Material for this task:
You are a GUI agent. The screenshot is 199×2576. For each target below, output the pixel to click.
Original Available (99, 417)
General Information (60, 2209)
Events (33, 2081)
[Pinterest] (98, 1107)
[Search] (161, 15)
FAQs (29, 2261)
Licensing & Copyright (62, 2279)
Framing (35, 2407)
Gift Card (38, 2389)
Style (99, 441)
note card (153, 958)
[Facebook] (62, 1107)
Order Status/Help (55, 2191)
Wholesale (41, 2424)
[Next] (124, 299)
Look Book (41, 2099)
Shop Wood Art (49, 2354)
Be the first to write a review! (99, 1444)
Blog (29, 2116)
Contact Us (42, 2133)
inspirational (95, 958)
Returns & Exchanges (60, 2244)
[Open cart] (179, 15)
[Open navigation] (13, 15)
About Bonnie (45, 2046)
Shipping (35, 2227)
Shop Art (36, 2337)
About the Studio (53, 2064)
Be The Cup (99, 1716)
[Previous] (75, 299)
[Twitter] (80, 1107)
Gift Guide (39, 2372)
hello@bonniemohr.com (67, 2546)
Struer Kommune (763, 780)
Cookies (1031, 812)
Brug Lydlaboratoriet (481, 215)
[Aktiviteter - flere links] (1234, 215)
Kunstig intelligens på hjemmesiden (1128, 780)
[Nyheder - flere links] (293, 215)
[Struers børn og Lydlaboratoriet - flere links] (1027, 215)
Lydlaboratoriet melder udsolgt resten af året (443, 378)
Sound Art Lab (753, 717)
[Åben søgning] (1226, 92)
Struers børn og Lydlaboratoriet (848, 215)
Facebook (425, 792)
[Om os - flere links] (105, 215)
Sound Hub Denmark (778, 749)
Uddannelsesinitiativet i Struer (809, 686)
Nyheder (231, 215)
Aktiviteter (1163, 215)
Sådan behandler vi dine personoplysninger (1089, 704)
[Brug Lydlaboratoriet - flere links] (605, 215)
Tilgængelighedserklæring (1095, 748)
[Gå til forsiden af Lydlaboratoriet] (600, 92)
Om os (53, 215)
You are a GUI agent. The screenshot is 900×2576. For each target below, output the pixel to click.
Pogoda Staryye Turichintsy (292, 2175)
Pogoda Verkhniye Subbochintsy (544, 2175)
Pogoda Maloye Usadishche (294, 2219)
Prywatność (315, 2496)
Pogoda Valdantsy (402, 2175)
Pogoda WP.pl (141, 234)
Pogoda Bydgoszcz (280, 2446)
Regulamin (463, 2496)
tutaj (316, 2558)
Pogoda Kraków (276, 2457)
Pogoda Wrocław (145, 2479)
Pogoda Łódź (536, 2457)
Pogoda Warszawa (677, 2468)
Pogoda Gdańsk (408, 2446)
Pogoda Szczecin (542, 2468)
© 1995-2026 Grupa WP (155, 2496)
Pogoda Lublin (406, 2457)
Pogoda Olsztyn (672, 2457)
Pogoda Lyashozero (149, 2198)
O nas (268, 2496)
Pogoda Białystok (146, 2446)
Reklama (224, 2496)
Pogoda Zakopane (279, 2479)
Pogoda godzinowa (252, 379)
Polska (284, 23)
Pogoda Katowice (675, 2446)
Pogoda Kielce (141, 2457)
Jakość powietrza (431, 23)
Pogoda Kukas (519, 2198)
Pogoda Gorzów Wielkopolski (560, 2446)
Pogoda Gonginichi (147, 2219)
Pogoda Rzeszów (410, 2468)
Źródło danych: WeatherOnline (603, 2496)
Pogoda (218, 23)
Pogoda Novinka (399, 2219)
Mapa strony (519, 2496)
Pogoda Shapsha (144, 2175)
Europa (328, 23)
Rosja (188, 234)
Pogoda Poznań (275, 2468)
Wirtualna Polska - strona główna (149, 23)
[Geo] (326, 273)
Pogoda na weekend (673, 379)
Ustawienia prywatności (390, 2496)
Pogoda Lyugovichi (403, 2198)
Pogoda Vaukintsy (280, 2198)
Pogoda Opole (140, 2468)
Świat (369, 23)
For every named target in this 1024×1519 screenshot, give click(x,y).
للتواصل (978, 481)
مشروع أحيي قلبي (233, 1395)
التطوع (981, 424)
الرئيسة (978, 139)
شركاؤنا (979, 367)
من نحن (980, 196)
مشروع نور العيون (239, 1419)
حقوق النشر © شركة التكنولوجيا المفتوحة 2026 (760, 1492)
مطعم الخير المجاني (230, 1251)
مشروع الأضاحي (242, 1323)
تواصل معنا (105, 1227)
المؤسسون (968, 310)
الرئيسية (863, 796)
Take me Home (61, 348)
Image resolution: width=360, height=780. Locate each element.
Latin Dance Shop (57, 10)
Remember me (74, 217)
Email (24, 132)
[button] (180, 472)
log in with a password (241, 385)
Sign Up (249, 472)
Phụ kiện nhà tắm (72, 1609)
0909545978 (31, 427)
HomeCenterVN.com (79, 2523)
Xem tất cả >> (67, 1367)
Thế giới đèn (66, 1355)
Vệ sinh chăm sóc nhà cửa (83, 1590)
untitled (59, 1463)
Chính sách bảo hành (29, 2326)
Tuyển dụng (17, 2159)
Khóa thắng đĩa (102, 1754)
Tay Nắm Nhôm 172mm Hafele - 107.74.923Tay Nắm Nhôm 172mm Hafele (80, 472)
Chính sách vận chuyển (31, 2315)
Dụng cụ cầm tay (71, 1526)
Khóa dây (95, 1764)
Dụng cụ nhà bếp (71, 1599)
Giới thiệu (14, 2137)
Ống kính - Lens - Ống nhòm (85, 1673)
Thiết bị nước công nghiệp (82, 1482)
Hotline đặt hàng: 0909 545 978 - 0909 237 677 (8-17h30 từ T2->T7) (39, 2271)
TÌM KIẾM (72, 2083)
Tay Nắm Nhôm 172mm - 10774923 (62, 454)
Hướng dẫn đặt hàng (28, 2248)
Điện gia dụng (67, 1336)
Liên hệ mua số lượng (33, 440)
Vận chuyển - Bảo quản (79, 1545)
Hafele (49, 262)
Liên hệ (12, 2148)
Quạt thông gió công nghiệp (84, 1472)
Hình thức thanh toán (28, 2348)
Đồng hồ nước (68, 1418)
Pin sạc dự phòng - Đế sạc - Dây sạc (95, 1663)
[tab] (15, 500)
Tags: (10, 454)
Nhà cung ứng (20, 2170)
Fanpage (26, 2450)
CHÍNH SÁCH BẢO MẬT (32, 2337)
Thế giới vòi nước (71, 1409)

Task details: What is needed is an exact transcription of every entry above.

Answer space:
You are a GUI agent. The screenshot is 199×2576. For each target below, output the pixel to click.
Original Available (99, 417)
General Information (60, 2209)
Events (33, 2081)
[Pinterest] (98, 1107)
[Search] (161, 15)
FAQs (29, 2261)
Licensing & Copyright (62, 2279)
Framing (35, 2407)
Gift Card (38, 2389)
Style (99, 441)
note card (153, 958)
[Facebook] (62, 1107)
Order Status/Help (55, 2191)
Wholesale (41, 2424)
[Next] (124, 299)
Look Book (41, 2099)
Shop Wood Art (49, 2354)
Be the first to write a review! (99, 1444)
Blog (29, 2116)
Contact Us (42, 2133)
inspirational (95, 958)
Returns & Exchanges (60, 2244)
[Open cart] (179, 15)
[Open navigation] (13, 15)
About Bonnie (45, 2046)
Shipping (35, 2227)
Shop Art (36, 2337)
About the Studio (53, 2064)
Be The Cup (99, 1716)
[Previous] (75, 299)
[Twitter] (80, 1107)
Gift Guide (39, 2372)
hello@bonniemohr.com (67, 2546)
Struer Kommune (763, 780)
Cookies (1031, 812)
Brug Lydlaboratoriet (481, 215)
[Aktiviteter - flere links] (1234, 215)
Kunstig intelligens på hjemmesiden (1128, 780)
[Nyheder - flere links] (293, 215)
[Struers børn og Lydlaboratoriet - flere links] (1027, 215)
Lydlaboratoriet melder udsolgt resten af året (443, 378)
Sound Art Lab (753, 717)
[Åben søgning] (1226, 92)
Struers børn og Lydlaboratoriet (848, 215)
Facebook (425, 792)
[Om os - flere links] (105, 215)
Sound Hub Denmark (778, 749)
Uddannelsesinitiativet i Struer (809, 686)
Nyheder (231, 215)
Aktiviteter (1163, 215)
Sådan behandler vi dine personoplysninger (1089, 704)
[Brug Lydlaboratoriet - flere links] (605, 215)
Tilgængelighedserklæring (1095, 748)
[Gå til forsiden af Lydlaboratoriet] (600, 92)
Om os (53, 215)
You are a GUI agent. The screenshot is 900×2576. For each target below, output the pixel to click.
Pogoda Staryye Turichintsy (292, 2175)
Pogoda Verkhniye Subbochintsy (544, 2175)
Pogoda Maloye Usadishche (294, 2219)
Prywatność (315, 2496)
Pogoda Valdantsy (402, 2175)
Pogoda WP.pl (141, 234)
Pogoda Bydgoszcz (280, 2446)
Regulamin (463, 2496)
tutaj (316, 2558)
Pogoda Kraków (276, 2457)
Pogoda Wrocław (145, 2479)
Pogoda Łódź (536, 2457)
Pogoda Warszawa (677, 2468)
Pogoda Gdańsk (408, 2446)
Pogoda Szczecin (542, 2468)
© 1995-2026 Grupa WP (155, 2496)
Pogoda Lublin (406, 2457)
Pogoda Olsztyn (672, 2457)
Pogoda Lyashozero (149, 2198)
O nas (268, 2496)
Pogoda Białystok (146, 2446)
Reklama (224, 2496)
Pogoda Zakopane (279, 2479)
Pogoda godzinowa (252, 379)
Polska (284, 23)
Pogoda Katowice (675, 2446)
Pogoda Kielce (141, 2457)
Jakość powietrza (431, 23)
Pogoda Kukas (519, 2198)
Pogoda Gorzów Wielkopolski (560, 2446)
Pogoda Gonginichi (147, 2219)
Pogoda Rzeszów (410, 2468)
Źródło danych: WeatherOnline (603, 2496)
Pogoda (218, 23)
Pogoda Novinka (399, 2219)
Mapa strony (519, 2496)
Pogoda Shapsha (144, 2175)
Europa (328, 23)
Rosja (188, 234)
Pogoda Poznań (275, 2468)
Wirtualna Polska - strona główna (149, 23)
[Geo] (326, 273)
Pogoda na weekend (673, 379)
Ustawienia prywatności (390, 2496)
Pogoda Lyugovichi (403, 2198)
Pogoda Vaukintsy (280, 2198)
Pogoda Opole (140, 2468)
Świat (369, 23)
For every named target in this 1024×1519 screenshot, give click(x,y).
للتواصل (978, 481)
مشروع أحيي قلبي (233, 1395)
التطوع (981, 424)
الرئيسة (978, 139)
شركاؤنا (979, 367)
من نحن (980, 196)
مشروع نور العيون (239, 1419)
حقوق النشر © شركة التكنولوجيا المفتوحة 2026 (760, 1492)
مطعم الخير المجاني (230, 1251)
مشروع الأضاحي (242, 1323)
تواصل معنا (105, 1227)
المؤسسون (968, 310)
الرئيسية (863, 796)
Take me Home (61, 348)
Image resolution: width=360, height=780. Locate each element.
Latin Dance Shop (57, 10)
Remember me (74, 217)
Email (24, 132)
[button] (180, 472)
log in with a password (241, 385)
Sign Up (249, 472)
Phụ kiện nhà tắm (72, 1609)
0909545978 (31, 427)
HomeCenterVN.com (79, 2523)
Xem tất cả >> (67, 1367)
Thế giới đèn (66, 1355)
Vệ sinh chăm sóc nhà cửa (83, 1590)
untitled (59, 1463)
Chính sách bảo hành (29, 2326)
Tuyển dụng (17, 2159)
Khóa thắng đĩa (102, 1754)
Tay Nắm Nhôm 172mm Hafele - 107.74.923Tay Nắm Nhôm 172mm Hafele (80, 472)
Chính sách vận chuyển (31, 2315)
Dụng cụ cầm tay (71, 1526)
Khóa dây (95, 1764)
Dụng cụ nhà bếp (71, 1599)
Giới thiệu (14, 2137)
Ống kính - Lens - Ống nhòm (85, 1673)
Thiết bị nước công nghiệp (82, 1482)
Hotline đặt hàng: 0909 545 978 - 0909 237 677 (8-17h30 từ T2->T7) (39, 2271)
TÌM KIẾM (72, 2083)
Tay Nắm Nhôm 172mm - 10774923 (62, 454)
Hướng dẫn đặt hàng (28, 2248)
Điện gia dụng (67, 1336)
Liên hệ mua số lượng (33, 440)
Vận chuyển - Bảo quản (79, 1545)
Hafele (49, 262)
Liên hệ (12, 2148)
Quạt thông gió công nghiệp (84, 1472)
Hình thức thanh toán (28, 2348)
Đồng hồ nước (68, 1418)
Pin sạc dự phòng - Đế sạc - Dây sạc (95, 1663)
[tab] (15, 500)
Tags: (10, 454)
Nhà cung ứng (20, 2170)
Fanpage (26, 2450)
CHÍNH SÁCH BẢO MẬT (32, 2337)
Thế giới vòi nước (71, 1409)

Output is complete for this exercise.